It is but for a time; I press God's lamp
Close to my breast: its splendour, soon or late
Shall pierce the gloom. I shall emerge one day."
—Browning.
A carriage was waiting outside a white and gilded hotel on the Promenade des Anglais at Nice.
The sun was just dipping behind the Esterelle mountains and the Mediterranean was the colour of wine. Already the Palais du Jetée was being illuminated and outlined itself in palest gold against the painted sky above the Cimiez heights, where the olive-coloured headland hides Villefranche and the sea-girt pleasure city of Monte Carlo.
The tall palms in the gardens which front the gleaming palaces of the Promenade were bronze gold in the fading light, and their fans clicked and rustled in a cool breeze which was eddying down upon the Queen of the Mediterranean from the Maritime Alps.

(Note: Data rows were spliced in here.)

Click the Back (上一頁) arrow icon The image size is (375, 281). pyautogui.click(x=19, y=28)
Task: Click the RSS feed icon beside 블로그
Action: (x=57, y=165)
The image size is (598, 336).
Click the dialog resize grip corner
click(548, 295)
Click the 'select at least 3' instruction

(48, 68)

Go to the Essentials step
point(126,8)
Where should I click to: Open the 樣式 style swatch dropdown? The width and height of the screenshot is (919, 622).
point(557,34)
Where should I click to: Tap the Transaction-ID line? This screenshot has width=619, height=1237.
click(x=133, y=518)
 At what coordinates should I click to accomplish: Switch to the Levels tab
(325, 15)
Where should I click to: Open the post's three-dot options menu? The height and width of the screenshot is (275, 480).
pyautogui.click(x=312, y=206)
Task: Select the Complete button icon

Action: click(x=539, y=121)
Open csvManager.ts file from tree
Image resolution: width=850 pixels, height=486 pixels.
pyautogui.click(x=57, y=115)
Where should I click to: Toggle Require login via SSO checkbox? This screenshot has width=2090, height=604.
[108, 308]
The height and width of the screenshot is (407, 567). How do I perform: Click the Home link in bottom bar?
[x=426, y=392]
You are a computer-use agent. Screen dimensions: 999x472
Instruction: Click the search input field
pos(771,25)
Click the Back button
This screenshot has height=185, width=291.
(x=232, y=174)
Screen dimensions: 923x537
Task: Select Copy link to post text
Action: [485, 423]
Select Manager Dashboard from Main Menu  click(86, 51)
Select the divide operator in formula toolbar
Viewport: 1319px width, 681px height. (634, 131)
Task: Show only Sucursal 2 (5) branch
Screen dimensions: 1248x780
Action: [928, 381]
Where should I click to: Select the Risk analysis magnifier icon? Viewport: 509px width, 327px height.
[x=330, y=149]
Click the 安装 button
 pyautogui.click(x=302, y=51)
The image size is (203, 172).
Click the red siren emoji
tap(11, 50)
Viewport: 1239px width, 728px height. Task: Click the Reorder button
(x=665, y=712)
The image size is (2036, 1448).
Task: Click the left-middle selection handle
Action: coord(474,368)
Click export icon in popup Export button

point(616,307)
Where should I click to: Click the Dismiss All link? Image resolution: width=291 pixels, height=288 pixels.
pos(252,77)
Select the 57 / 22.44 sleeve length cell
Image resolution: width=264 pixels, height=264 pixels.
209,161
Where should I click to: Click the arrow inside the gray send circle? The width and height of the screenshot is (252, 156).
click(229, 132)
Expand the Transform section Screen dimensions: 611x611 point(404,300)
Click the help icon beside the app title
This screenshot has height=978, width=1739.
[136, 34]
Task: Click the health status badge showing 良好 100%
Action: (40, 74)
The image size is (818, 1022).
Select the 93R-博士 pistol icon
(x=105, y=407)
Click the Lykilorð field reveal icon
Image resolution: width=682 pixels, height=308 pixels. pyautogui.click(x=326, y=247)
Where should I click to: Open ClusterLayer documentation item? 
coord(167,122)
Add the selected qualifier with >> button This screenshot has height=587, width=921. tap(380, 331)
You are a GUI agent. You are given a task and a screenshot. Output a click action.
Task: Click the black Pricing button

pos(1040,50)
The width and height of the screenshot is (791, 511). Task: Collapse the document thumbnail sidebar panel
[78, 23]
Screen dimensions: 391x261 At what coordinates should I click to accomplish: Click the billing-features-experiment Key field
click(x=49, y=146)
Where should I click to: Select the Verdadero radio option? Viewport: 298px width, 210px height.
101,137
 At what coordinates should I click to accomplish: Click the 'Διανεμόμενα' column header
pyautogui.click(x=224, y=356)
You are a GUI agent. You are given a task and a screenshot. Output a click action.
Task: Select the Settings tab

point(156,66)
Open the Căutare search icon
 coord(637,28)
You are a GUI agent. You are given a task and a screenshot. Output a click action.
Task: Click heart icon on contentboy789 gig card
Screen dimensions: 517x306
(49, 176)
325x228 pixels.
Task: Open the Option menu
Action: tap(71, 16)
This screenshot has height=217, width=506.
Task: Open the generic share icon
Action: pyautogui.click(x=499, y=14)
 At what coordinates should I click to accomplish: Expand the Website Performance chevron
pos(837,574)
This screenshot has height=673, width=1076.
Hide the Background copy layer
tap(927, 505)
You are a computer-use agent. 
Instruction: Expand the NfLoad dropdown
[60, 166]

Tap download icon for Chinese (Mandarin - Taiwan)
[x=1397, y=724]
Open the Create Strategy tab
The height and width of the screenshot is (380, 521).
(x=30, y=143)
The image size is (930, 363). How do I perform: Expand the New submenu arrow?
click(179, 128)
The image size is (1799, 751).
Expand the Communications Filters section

Mary Lothian came out of the hotel. Her face was pale and very sad. She had been crying. With her was a tall, stately woman of middle-age; grey-haired, with a massive calmness and peace of feature recalling the Athena of the Louvre or one of those noble figures of the Erectheum crowning the hill of the Acropolis at Athens.
She was Mrs. Julia Daly, who had been upon the Riviera for two months. Dr. Morton Sims had written to her. She had called upon Mary and the two had become fast friends.
Such time as Mary could spare from the sickbed of her sister, she spent in the company of this great-souled woman from America, and now Mrs. Daly, whose stay at Nice was over, was returning to London with her friend.